Signature d’une déclaration conjointe des garants de l’accord de cessez-le-­feu

Une déclaration conjointe des garants de l’accord de cessez-le-­feu est signé lundi lors du Sommet sur Ghaza à Charm El Cheikh, en Égypte.

Dans l’après-midi de lundi, dans la station balnéaire de Charm El Cheikh, s’est ouvert le Sommet sur Ghaza présidé par les présidents américain et égyptien en présence de 31 dirigeants et du SG de l’ONU. Le président Trump a qualifié ce sommet de «jour formidable pour le Moyen-Orient».

L’accord sur Ghaza «ouvre une nouvelle ère de paix et de stabilité»

«C’est un jour formidable pour le monde, c’est un jour formidable pour le Moyen-Orient», dit le président américain, avant de signer une déclaration conjointe avec ses homologues garants de l’accord de cessez-le-feu entre l’entité sioniste et le Hamas palestinien, devant, selon lui, établir les «règles» pour la suite du processus de paix.
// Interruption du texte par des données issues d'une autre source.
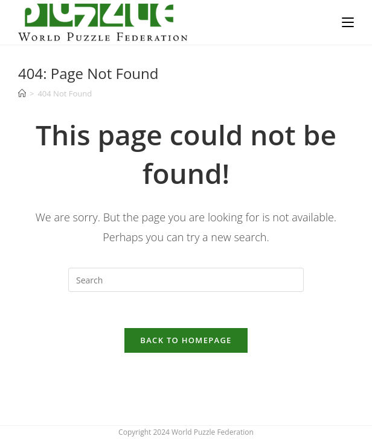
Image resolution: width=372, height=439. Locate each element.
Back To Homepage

Il assure que désormais la «paix» régnait au Moyen-Orient.

«Nous avons réussi ensemble ce que tout le monde pensait impossible. Enfin, nous avons la paix au Moyen-Orient», affirme le président américain. Avant le début de la rencontre, le président égyptien, Abdel Fattah Al Sissi a affirmé que Donald Trump, est «le seul capable d’apporter la paix» dans la région.
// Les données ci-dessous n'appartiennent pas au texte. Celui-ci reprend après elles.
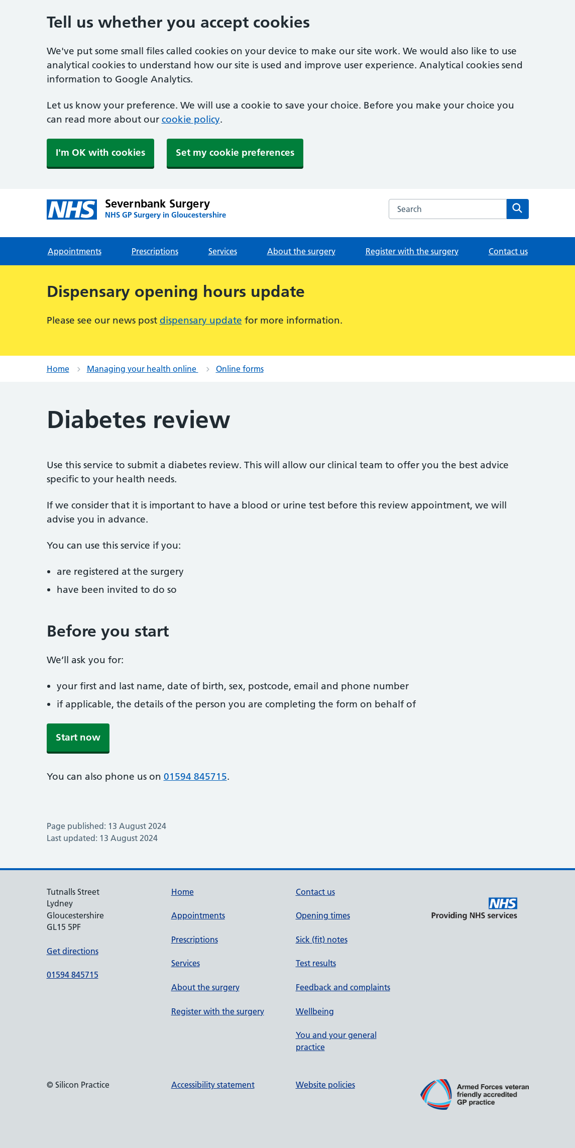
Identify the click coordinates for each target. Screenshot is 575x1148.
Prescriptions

Abdel Fattah Al Sissi a déclaré que l’accord sur Ghaza «ouvre une nouvelle ère de paix et de stabilité» au Moyen-Orient. Al Sissi souligne qu’il s’agissait d’une «journée historique» pour la paix, jetant les fondations d’une solution à 2 États. Dimanche dernier, l’Égypte a déclaré qu’un «document mettant fin à la guerre» à Ghaza devait être signé lors de ce rassemblement «historique». En seront garants les signataires: les États Unis, l’Égypte, le Qatar et probablement la Turquie, selon des sources diplomatiques.

La paix enfin?

Pour sa part, le Hamas appelle lundi le président américain Donald Trump et les médiateurs à faire en sorte que l’entité sioniste ne reprenne pas la guerre. «Nous saluons la déclaration du président américain Donald Trump, qui a clairement affirmé la fin de la guerre menée par Israël contre la bande de Ghaza», déclare à l’AFP le porte-parole de Hamas, Hazem Qassem. «Nous appelons tous les médiateurs et les acteurs internationaux à continuer de surveiller le comportement de l’occupant et à veiller à ce qu’il ne reprenne pas ses agressions contre notre peuple à Ghaza», ajoute-t-il.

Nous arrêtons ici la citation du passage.